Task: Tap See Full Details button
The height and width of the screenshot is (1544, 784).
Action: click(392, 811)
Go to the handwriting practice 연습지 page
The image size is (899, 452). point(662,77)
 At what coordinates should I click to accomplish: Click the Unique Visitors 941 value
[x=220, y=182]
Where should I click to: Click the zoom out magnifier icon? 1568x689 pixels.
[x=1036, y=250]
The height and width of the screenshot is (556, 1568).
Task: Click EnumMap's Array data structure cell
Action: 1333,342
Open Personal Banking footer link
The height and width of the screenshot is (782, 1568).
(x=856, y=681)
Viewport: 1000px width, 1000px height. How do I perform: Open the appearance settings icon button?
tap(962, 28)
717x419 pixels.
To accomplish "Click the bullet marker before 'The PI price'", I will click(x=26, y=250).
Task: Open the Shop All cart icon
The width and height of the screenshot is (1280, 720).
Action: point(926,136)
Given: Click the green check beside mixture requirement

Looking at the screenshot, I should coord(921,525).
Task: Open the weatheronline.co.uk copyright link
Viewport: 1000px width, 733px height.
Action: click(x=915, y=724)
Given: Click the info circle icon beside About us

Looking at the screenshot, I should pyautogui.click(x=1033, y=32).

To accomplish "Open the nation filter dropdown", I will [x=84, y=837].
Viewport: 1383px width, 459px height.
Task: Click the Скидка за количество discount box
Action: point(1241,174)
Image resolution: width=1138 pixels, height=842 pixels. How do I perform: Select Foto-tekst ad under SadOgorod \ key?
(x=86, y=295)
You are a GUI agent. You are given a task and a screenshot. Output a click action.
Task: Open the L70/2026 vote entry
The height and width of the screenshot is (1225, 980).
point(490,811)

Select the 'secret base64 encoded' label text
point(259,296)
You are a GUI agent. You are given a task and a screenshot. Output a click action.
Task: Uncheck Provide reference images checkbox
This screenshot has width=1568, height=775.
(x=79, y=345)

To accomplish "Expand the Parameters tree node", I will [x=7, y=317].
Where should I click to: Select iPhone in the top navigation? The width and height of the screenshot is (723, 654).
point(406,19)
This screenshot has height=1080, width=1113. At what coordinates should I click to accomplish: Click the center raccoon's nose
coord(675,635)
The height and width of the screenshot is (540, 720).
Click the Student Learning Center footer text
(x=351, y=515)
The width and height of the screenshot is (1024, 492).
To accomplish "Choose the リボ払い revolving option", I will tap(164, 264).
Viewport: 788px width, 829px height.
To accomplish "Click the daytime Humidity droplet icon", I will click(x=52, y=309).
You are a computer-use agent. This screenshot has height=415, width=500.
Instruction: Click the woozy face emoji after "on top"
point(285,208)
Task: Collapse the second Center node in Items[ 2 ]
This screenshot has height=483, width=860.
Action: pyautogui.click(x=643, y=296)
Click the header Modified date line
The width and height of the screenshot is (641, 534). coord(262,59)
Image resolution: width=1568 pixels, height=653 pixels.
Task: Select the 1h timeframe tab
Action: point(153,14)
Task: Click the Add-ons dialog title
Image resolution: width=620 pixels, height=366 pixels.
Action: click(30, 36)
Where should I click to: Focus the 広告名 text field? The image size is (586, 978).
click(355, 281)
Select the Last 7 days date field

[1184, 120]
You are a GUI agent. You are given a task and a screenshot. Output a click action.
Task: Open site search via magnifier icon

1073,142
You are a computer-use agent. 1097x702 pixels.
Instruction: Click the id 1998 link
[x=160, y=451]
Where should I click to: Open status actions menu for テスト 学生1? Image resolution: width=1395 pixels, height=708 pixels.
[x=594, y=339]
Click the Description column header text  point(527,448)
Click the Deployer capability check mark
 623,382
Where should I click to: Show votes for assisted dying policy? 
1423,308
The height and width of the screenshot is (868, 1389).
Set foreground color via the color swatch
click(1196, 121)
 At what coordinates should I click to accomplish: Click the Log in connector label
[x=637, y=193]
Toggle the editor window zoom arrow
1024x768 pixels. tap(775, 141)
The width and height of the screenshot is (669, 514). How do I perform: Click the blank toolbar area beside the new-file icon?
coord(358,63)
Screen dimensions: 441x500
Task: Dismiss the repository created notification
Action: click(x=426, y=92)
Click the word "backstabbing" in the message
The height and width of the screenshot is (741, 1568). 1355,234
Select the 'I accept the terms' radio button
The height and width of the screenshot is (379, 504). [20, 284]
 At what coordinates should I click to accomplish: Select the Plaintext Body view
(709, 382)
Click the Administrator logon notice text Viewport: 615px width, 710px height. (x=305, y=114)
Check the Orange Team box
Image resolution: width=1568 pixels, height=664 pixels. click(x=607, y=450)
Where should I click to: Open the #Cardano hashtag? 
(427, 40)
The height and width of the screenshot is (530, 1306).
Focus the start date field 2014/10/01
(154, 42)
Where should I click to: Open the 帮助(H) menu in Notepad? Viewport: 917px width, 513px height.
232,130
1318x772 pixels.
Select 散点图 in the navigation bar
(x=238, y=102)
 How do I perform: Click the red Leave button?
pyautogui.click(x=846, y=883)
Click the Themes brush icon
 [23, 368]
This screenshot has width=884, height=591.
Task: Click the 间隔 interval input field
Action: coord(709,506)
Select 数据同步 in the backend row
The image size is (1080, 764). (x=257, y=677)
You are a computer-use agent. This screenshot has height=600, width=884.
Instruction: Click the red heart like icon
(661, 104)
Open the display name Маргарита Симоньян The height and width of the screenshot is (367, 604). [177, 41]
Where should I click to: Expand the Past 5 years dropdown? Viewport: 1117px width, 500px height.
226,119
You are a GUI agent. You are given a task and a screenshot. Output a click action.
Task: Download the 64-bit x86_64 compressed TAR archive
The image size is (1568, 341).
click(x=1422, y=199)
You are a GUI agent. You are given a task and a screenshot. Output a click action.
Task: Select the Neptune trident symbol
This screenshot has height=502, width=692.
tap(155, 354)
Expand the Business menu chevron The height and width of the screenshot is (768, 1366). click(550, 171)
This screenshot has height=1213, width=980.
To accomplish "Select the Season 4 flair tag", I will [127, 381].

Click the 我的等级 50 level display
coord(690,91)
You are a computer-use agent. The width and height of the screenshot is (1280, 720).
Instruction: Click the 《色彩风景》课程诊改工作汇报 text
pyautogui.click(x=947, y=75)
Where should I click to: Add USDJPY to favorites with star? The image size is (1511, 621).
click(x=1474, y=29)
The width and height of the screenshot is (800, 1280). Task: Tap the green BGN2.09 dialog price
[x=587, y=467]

**The problem**
Repeat the data exactly. Leave nothing out.

**Expected answer**
Task: Tap See Full Details button
The height and width of the screenshot is (1544, 784).
Action: click(392, 811)
Go to the handwriting practice 연습지 page
The image size is (899, 452). point(662,77)
 At what coordinates should I click to accomplish: Click the Unique Visitors 941 value
[x=220, y=182]
Where should I click to: Click the zoom out magnifier icon? 1568x689 pixels.
[x=1036, y=250]
The height and width of the screenshot is (556, 1568).
Task: Click EnumMap's Array data structure cell
Action: 1333,342
Open Personal Banking footer link
The height and width of the screenshot is (782, 1568).
(x=856, y=681)
Viewport: 1000px width, 1000px height. How do I perform: Open the appearance settings icon button?
tap(962, 28)
717x419 pixels.
To accomplish "Click the bullet marker before 'The PI price'", I will click(x=26, y=250).
Task: Open the Shop All cart icon
The width and height of the screenshot is (1280, 720).
Action: point(926,136)
Given: Click the green check beside mixture requirement

Looking at the screenshot, I should coord(921,525).
Task: Open the weatheronline.co.uk copyright link
Viewport: 1000px width, 733px height.
Action: click(x=915, y=724)
Given: Click the info circle icon beside About us

Looking at the screenshot, I should pyautogui.click(x=1033, y=32).

To accomplish "Open the nation filter dropdown", I will [x=84, y=837].
Viewport: 1383px width, 459px height.
Task: Click the Скидка за количество discount box
Action: point(1241,174)
Image resolution: width=1138 pixels, height=842 pixels. How do I perform: Select Foto-tekst ad under SadOgorod \ key?
(x=86, y=295)
You are a GUI agent. You are given a task and a screenshot. Output a click action.
Task: Open the L70/2026 vote entry
The height and width of the screenshot is (1225, 980).
point(490,811)

Select the 'secret base64 encoded' label text
point(259,296)
You are a GUI agent. You are given a task and a screenshot. Output a click action.
Task: Uncheck Provide reference images checkbox
This screenshot has width=1568, height=775.
(x=79, y=345)

To accomplish "Expand the Parameters tree node", I will [x=7, y=317].
Where should I click to: Select iPhone in the top navigation? The width and height of the screenshot is (723, 654).
point(406,19)
This screenshot has height=1080, width=1113. At what coordinates should I click to accomplish: Click the center raccoon's nose
coord(675,635)
The height and width of the screenshot is (540, 720).
Click the Student Learning Center footer text
(x=351, y=515)
The width and height of the screenshot is (1024, 492).
To accomplish "Choose the リボ払い revolving option", I will tap(164, 264).
Viewport: 788px width, 829px height.
To accomplish "Click the daytime Humidity droplet icon", I will click(x=52, y=309).
You are a computer-use agent. This screenshot has height=415, width=500.
Instruction: Click the woozy face emoji after "on top"
point(285,208)
Task: Collapse the second Center node in Items[ 2 ]
This screenshot has height=483, width=860.
Action: pyautogui.click(x=643, y=296)
Click the header Modified date line
The width and height of the screenshot is (641, 534). coord(262,59)
Image resolution: width=1568 pixels, height=653 pixels.
Task: Select the 1h timeframe tab
Action: point(153,14)
Task: Click the Add-ons dialog title
Image resolution: width=620 pixels, height=366 pixels.
Action: click(30, 36)
Where should I click to: Focus the 広告名 text field? The image size is (586, 978).
click(355, 281)
Select the Last 7 days date field

[1184, 120]
You are a GUI agent. You are given a task and a screenshot. Output a click action.
Task: Open site search via magnifier icon

1073,142
You are a computer-use agent. 1097x702 pixels.
Instruction: Click the id 1998 link
[x=160, y=451]
Where should I click to: Open status actions menu for テスト 学生1? Image resolution: width=1395 pixels, height=708 pixels.
[x=594, y=339]
Click the Description column header text  point(527,448)
Click the Deployer capability check mark
 623,382
Where should I click to: Show votes for assisted dying policy? 
1423,308
The height and width of the screenshot is (868, 1389).
Set foreground color via the color swatch
click(1196, 121)
 At what coordinates should I click to accomplish: Click the Log in connector label
[x=637, y=193]
Toggle the editor window zoom arrow
1024x768 pixels. tap(775, 141)
The width and height of the screenshot is (669, 514). How do I perform: Click the blank toolbar area beside the new-file icon?
coord(358,63)
Screen dimensions: 441x500
Task: Dismiss the repository created notification
Action: click(x=426, y=92)
Click the word "backstabbing" in the message
The height and width of the screenshot is (741, 1568). 1355,234
Select the 'I accept the terms' radio button
The height and width of the screenshot is (379, 504). [20, 284]
 At what coordinates should I click to accomplish: Select the Plaintext Body view
(709, 382)
Click the Administrator logon notice text Viewport: 615px width, 710px height. (x=305, y=114)
Check the Orange Team box
Image resolution: width=1568 pixels, height=664 pixels. click(x=607, y=450)
Where should I click to: Open the #Cardano hashtag? 
(427, 40)
The height and width of the screenshot is (530, 1306).
Focus the start date field 2014/10/01
(154, 42)
Where should I click to: Open the 帮助(H) menu in Notepad? Viewport: 917px width, 513px height.
232,130
1318x772 pixels.
Select 散点图 in the navigation bar
(x=238, y=102)
 How do I perform: Click the red Leave button?
pyautogui.click(x=846, y=883)
Click the Themes brush icon
 [23, 368]
This screenshot has width=884, height=591.
Task: Click the 间隔 interval input field
Action: coord(709,506)
Select 数据同步 in the backend row
The image size is (1080, 764). (x=257, y=677)
You are a computer-use agent. This screenshot has height=600, width=884.
Instruction: Click the red heart like icon
(661, 104)
Open the display name Маргарита Симоньян The height and width of the screenshot is (367, 604). [177, 41]
Where should I click to: Expand the Past 5 years dropdown? Viewport: 1117px width, 500px height.
226,119
You are a GUI agent. You are given a task and a screenshot. Output a click action.
Task: Download the 64-bit x86_64 compressed TAR archive
The image size is (1568, 341).
click(x=1422, y=199)
You are a GUI agent. You are given a task and a screenshot. Output a click action.
Task: Select the Neptune trident symbol
This screenshot has height=502, width=692.
tap(155, 354)
Expand the Business menu chevron The height and width of the screenshot is (768, 1366). click(550, 171)
This screenshot has height=1213, width=980.
To accomplish "Select the Season 4 flair tag", I will [127, 381].

Click the 我的等级 50 level display
coord(690,91)
You are a computer-use agent. The width and height of the screenshot is (1280, 720).
Instruction: Click the 《色彩风景》课程诊改工作汇报 text
pyautogui.click(x=947, y=75)
Where should I click to: Add USDJPY to favorites with star? The image size is (1511, 621).
click(x=1474, y=29)
The width and height of the screenshot is (800, 1280). Task: Tap the green BGN2.09 dialog price
[x=587, y=467]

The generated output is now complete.